In some implementations, the computing system can generate one or more graphical user interface visualizations based on the identified asymmetries and/or other graph structures and/or characteristics. In particular, the matrices reveal diverse relationships within the dataset, notably through asymmetries that indicate directional flows of information concerning predictions and uncertainties (e.g., from feature subset A to feature subset B and vice versa). Graphical representations which illustrate this information can assist the user in understanding likely causal mechanisms and discrepancies between predictive and uncertainty relationships. For instance, a strong FC value with a negative MDA value suggests the necessity to gather more related features to diminish uncertainty. Conversely, features that contribute less for predictions but which are significant for resolving uncertainties indicate areas where additional data collection could be advantageous.
As one example, in some implementations, the system can generate directed graphs as part of the graphical user interface visualizations. These graphs can include nodes that represent different feature subsets of the dataset. Directed edges between these nodes can illustrate the directional relationships and influences among these feature subsets.
As another example, in some implementations, the visualization can display portions or the entirety of the matrices, incorporating visual characteristics that highlight identified asymmetries. This method of visualization allows users to easily discern and understand directional influences and interactions among features, facilitating a more intuitive grasp of complex data relationships.
As yet another example, the graphical visualizations can include quadrant visualizations that categorize feature subsets based on their impact on uncertainty reduction and their importance in predictions.

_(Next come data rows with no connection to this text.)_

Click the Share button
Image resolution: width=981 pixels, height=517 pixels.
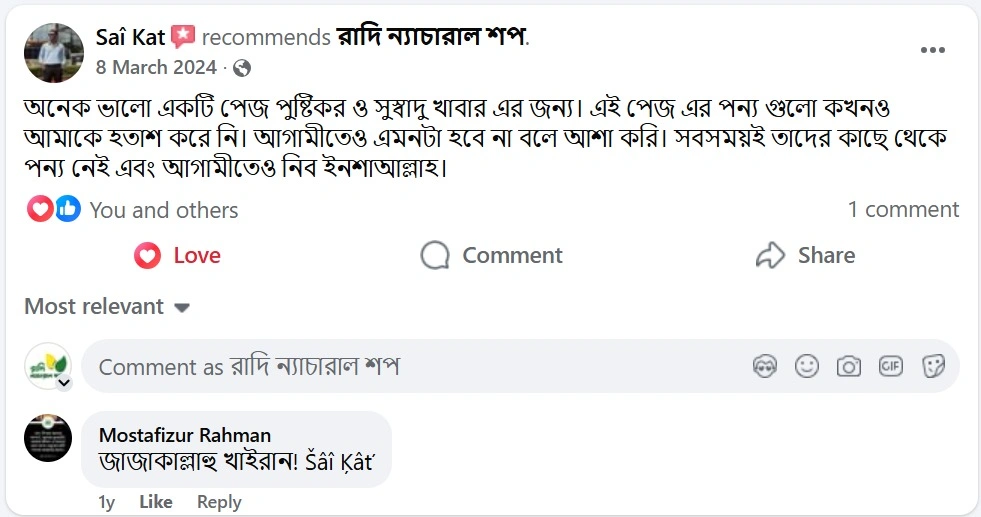pyautogui.click(x=805, y=256)
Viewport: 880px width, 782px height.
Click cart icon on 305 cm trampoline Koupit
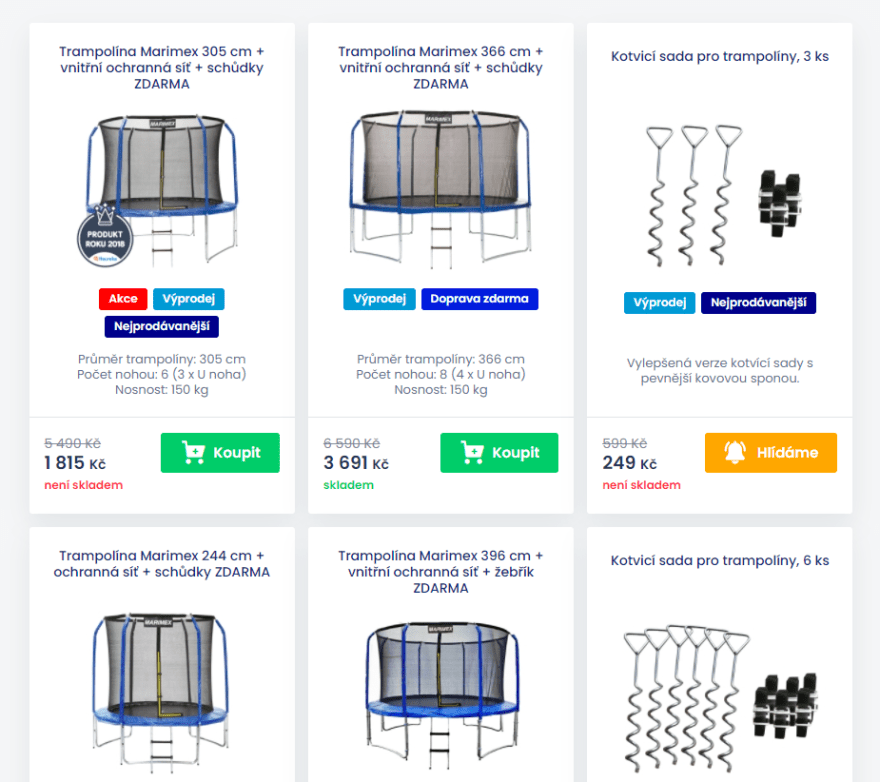point(193,452)
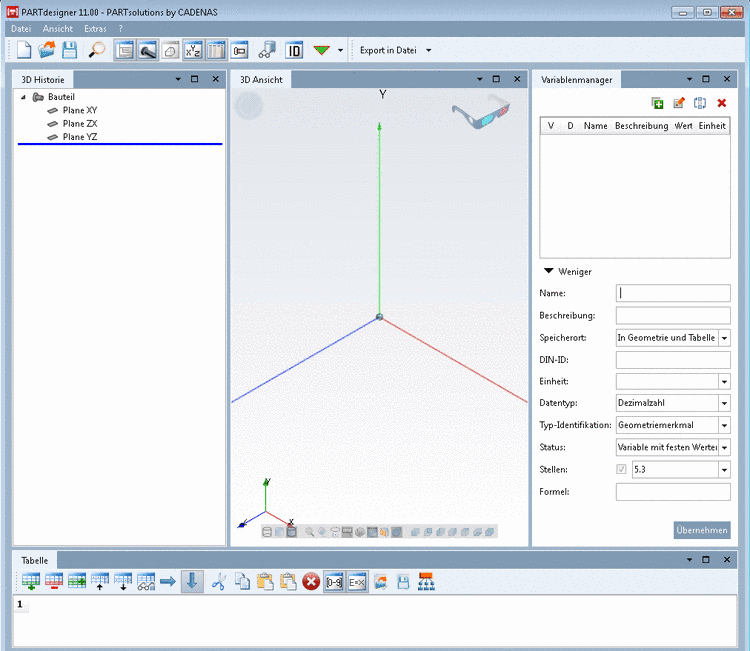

On example visualization technique divides the feature subsets into four distinct quadrants, each representing a unique combination of uncertainty reduction and predictive importance. Such a categorization enables users to quickly discern which features reduce uncertainty while being significant for predictions, which are less important and reduce little uncertainty, and other variations in between.
Furthermore, matrix transformations, such as other forms of normalization, scaling, and mathematical modifications, can uncover non-transient features and identify those with maximum influence, enhancing the overall interpretability and application of the dataset across various conditions and analyses.

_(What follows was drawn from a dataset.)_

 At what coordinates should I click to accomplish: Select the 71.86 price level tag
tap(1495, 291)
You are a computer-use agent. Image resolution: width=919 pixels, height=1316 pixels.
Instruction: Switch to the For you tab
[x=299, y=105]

In some implementations, the computing system can also automatically generate feature correction actions based on the identified asymmetries. These actions can help in optimizing the dataset.
One example automatic feature correction action includes the removal of feature subsets that exhibit both low contribution to outcome predictions and low reduction in uncertainty. This action can be informed by the analysis conducted through the feature importance matrices, where feature subsets that neither significantly influence the predictive model nor reduce predictive uncertainty are identified as suboptimal.
Another example automatic feature correction action includes the use of only feature subsets that demonstrate both high contribution to outcome predictions and significant reduction in prediction uncertainty. By identifying and utilizing only these optimal feature subsets, the system enhances the efficiency and effectiveness of data analysis. This selective approach allows for a more streamlined and targeted analysis, where resources are concentrated on the most impactful and reliable data points. The dual criteria of high contribution and high reduction in uncertainty ensure that the features used are both influential in their predictive capacity and robust in their consistency, leading to improved overall performance and reliability of the system.
Another example automatic feature correction action includes the automatic refocusing of additional data collection efforts on feature subsets that demonstrate low contribution to outcome predictions but high reduction in prediction uncertainty. By collecting additional case data for these feature subsets, the system enhances the efficiency and effectiveness of the underlying dataset.
By performing these feature correction actions, the method effectively streamlines the dataset, focusing on more impactful features, which can enhance the efficiency and accuracy of the predictive models used within the system. This optimization not only simplifies data management but also improves the overall performance and reliability of the system's predictions.
As another example, for features identified to have high contribution but low reduction in uncertainty, the computing system can suggest alternative features that could potentially enhance prediction accuracy and reduce uncertainty. One possible approach can include querying a large language model to identify similar yet substantively different features for collection. For example, if a feature like “machine run-time” shows high contribution but low uncertainty reduction in a manufacturing dataset, the language model might suggest collecting data on “machine efficiency”or “maintenance frequency”as alternative features.
As another example, the proposed techniques can facilitate the identification of causal relationships in systems (e.g., controllable systems) based on the asymmetries identified in the feature importance matrix. Knowledge of these causal relationships can then be applied to improve control of the controllable system.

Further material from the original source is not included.